Fidelity’s Latest Zero-Sum Corporate Weapon: Let Clients Earn Interest on Cash

The company is automatically putting customers’ cash in a money market fund and calling out TD Ameritrade, Charles Schwab and E*TRADE for not doing the same.

(JB Reed/ Bloomberg News)

(JB Reed/ Bloomberg News)

A confluence of market volatility, downward pressure on interest rates and intrigue with safe haven assets likely prompted Fidelity Investments to launch its latest corporate weapon. The company said Wednesday that it will invest clients’ cash in new brokerage and retirement accounts into a high-yield money market fund.

“Taking advantage of current market conditions, I think this is a great strategy to attract and retain clients,” says Greg O’Gara, a senior research analyst for Aite Group’s Wealth Management practice.

The cash will automatically be invested in the Fidelity Government Money Market Fund unless clients choose otherwise. The fund’s 7-day yield was 1.91% as of Aug. 5, well above the rate competitors are paying their investors for access to their cash.

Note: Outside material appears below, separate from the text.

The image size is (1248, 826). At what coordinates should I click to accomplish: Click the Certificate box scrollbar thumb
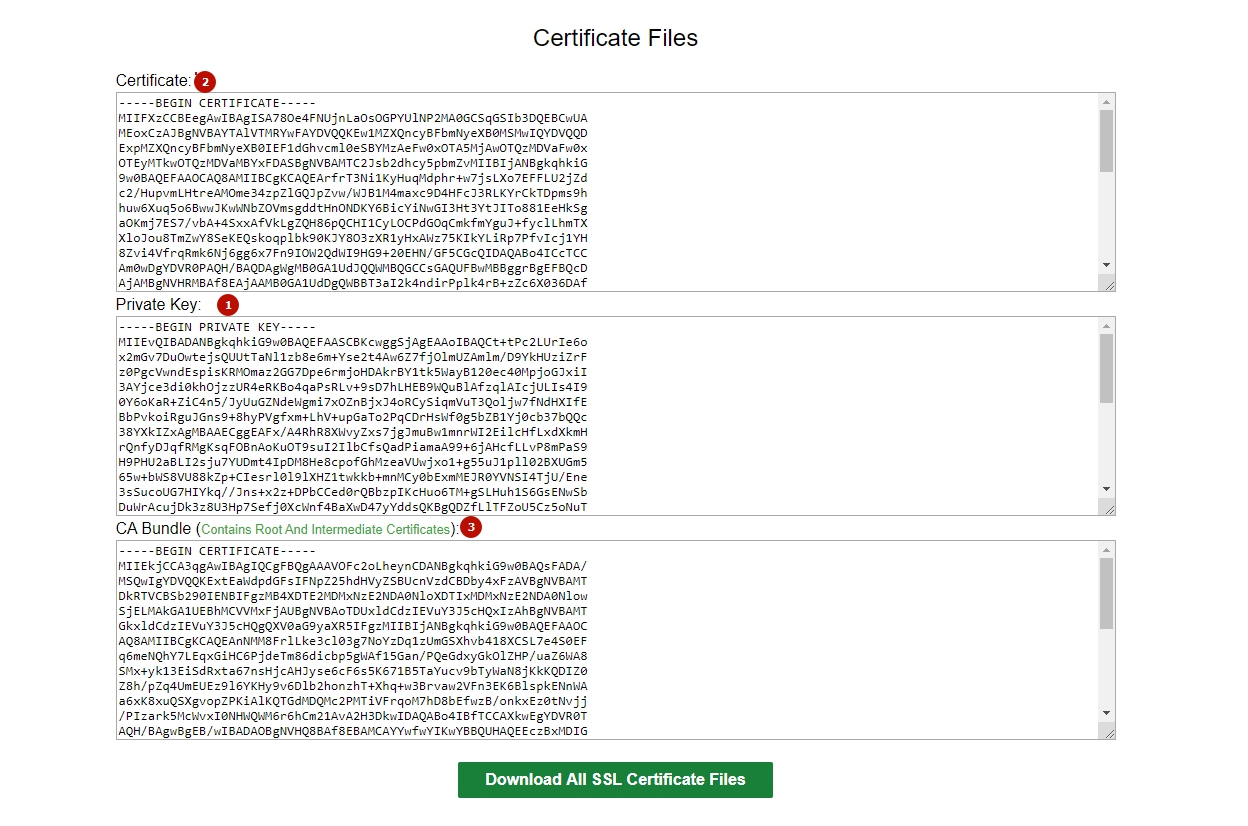(1106, 141)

Charles Schwab’s clients are earning 0.18%, E*TRADE’s are earning 0.07% and TD Ameritrade’s 0.04% in their default low-yielding products, typically at an affiliated bank. The so-called sweep accounts mean piddling returns for investors, but more cash for institutions to earn interest income on.

“This is a deliberate tactic aimed at the Achilles heels of Schwab and TD because they have been supporting their businesses with the interest income,” said Timothy Welsh, the president, CEO and founder of Nexus Strategy, a consulting firm to wealth managers. Welsh was previously the Director of Business Consulting Services for Schwab Advisor Services where he led the development and marketing of practice management resources for independent advisors.

Fidelity has been automatically sending client cash in retail brokerage accounts to the mutual fund since the fall of 2015. Cash in retirement accounts began automatically finding its way there this spring. But the firm became outspoken about it just this week.

Schwab’s net interest revenue rose 14% year-over-year in the second quarter to $1.6 billion and was “largely driven by higher interest-earning assets relating to the transfer of sweep money market fund balances to bank and broker-dealer sweep,” said CFO Peter Crawford.

During what Crawford said was its “strongest second quarter ever,” Schwab reported total revenue at $2.68 billion, up 8% from a year ago.

TD Ameritrade reported net interest revenue of $383 million in the third quarter, and net revenue of $1.49 billion.

“We have had a strong year thus far, successfully navigating through changes in the interest rate environment and client cash behaviors, demonstrating the diversity of our business model. Planning is well underway, as we are focused on the long-term,” Steve Boyle, executive vice president and chief financial officer of TD Ameritrade, said in a statement about the company’s third quarter that ended in July.

Welsh said changes like automatically putting clients’ cash in a money market fund cannot be made on a whim. That decision was months in the making and Fidelity, a private company, is playing the long game.

“They know the rest of the brokerage world is in a tough bind because they can’t match that,” Welsh said.

Advisors that use Fidelity Custody and Clearing Solutions have expressed to the firm they want the ability to choose the cash option that is right for their clients and the firm already provided those, including money market funds and an FDIC-insured Bank Deposit Sweep Program, according to Rachel Shaffer, a spokeswoman for Fidelity.

It is unclear what impact, if any, the changes will have on competitors. Although, O’Gara said customers routinely use competitors pricing to leverage better rates for themselves.

“They will absolutely make concessions on those rates for clients, if they can.”

TD Ameritrade doesn’t appear to be budging on its current policy. A spokesperson said the company’s cash sweep is designed to meet the needs of account transactions and that it is conscious that money market funds are not risk-free.

“Our cash management approach is to offer clients choice with a variety of non-proprietary cash management products to meet client yield requirements, including SIPC-protected brokerage cash, fixed income, position-traded money funds from leading firms like Federated, JP Morgan and State Street, and sweep accounts,” a spokesperson for TD Ameritrade said in a statement.

Charles Schwab and E*TRADE could not be reached to comment.

“This development shows the increasing competition for consumer investment accounts. As the shift to passive investing reduces the differentiation and ability to compete with robo advisors,” said Gil Luria, the Head of Institutional Research at D.A Davidson. “Money managers need to find new ways to differentiate. It is very possible that others will follow Fidelity’s lead, but taking action first may still give Fidelity some advantage.”